Stated goal A:
Please copy, without changes, the part of the entries that opens with the line containing "This screenshot has height=670, width=1368." and closes with the line containing "pyautogui.click(x=36, y=645)", including both of those lines. Leave the pictures out of your copy.

Page text:
Control, in the sense of governance, repeatability and transparency is currently much stronger in software development than data delivery. Software delivery has recently been through the DevOps revolution - but even before DevOps became a buzzword, the best teams had already adopted strong version control, continuous integration, release management and other powerful techniques. During the last two decades, software delivery has moved from a cottage industry driven by individuals to a relatively well-automated process supported by standard tooling.
Data delivery brings many additional challenges. Software delivery, for instance, is done once and then shared between many users of the software; data must be delivered differently for each unique organisation. Data delivery involves the handling of a much greater bulk of data and the co-ordination of parts that are rarely under control of a single team; it’s a superset of software delivery, too, as it involves tracking the delivery of the software components that handle the data and relating their history to the data itself!
Given these challenges, it’s unsurprising that the tools and methodologies which have been in place for years in the software world are still relatively rare and underdeveloped in the data world.
Take version control, for example. Since time immemorial, version control has been ubiquitous in software development. Good version control permits tighter governance, fewer quality issues, greater transparency and thus greater collaboration and re-use.
You expect to be able to re-create the state of your business logic as it was at any point in the past.
You expect to be able to list and attribute all the changes that were made to it since then.
You expect to be able to branch and merge, leaving teams free to change their own branches until the powers that be unify the logic into a release.
On the data side, that's still the exception rather than the rule - but with the growing profile of DataOps, the demand is now there and increasingly the tooling is too. The will to change and reform the way data is delivered also seems to be there - perhaps driven by auditors and regulators who are increasingly interested in what's possible, rather than in what vendors have traditionally got away with in the past. We stand on the brink of great changes in the way data is delivered and it's going to get a fair bit more technical.
What isn't quite visible yet is a well-defined methodology, so as we start to incorporate proper governance and collaboration into our data pipeline, we face a choice of approaches. Here are a few of the considerations around version control, which of course is only a part of the Control pillar:
» Some vendors are already strong in this area and we have the option of leveraging their offerings - for example, Informatica Powercenter has had version control for some time and many Powercenter deployments are already run in a DevOps-like way.
» Some vendors offer a choice between visual and non-visual approaches - for example with some vendors you can stick to non-visual development and use most of the same techniques you might use in DevOps. If you want to take advantage of visual design features, however, you'll need to solve the problem of version and release control yourself.

Recorded information:
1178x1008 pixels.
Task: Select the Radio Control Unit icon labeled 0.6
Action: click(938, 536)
---
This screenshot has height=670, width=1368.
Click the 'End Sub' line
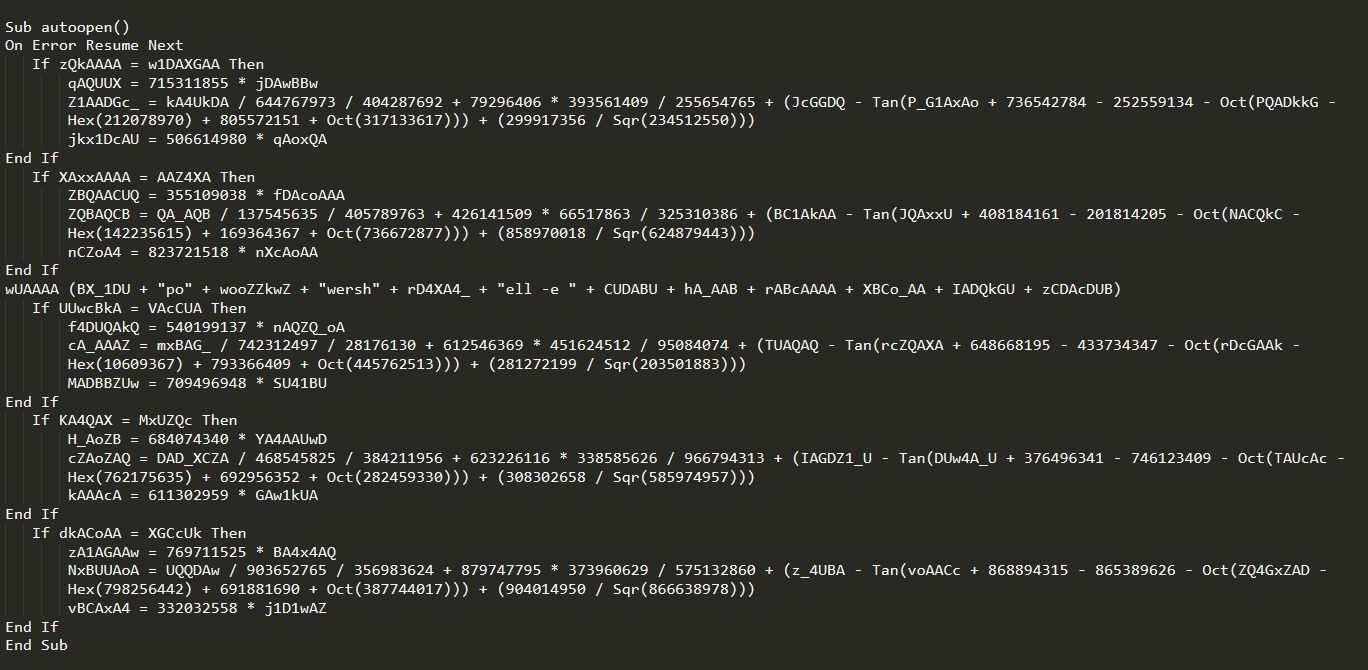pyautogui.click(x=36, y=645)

Stated goal B:
In the text on data delivery, which vendor product is said to have had version control for some time?

Written solution A:
This screenshot has height=670, width=1368.
Click the 'End Sub' line
pyautogui.click(x=36, y=645)

Written solution B:
Informatica Powercenter.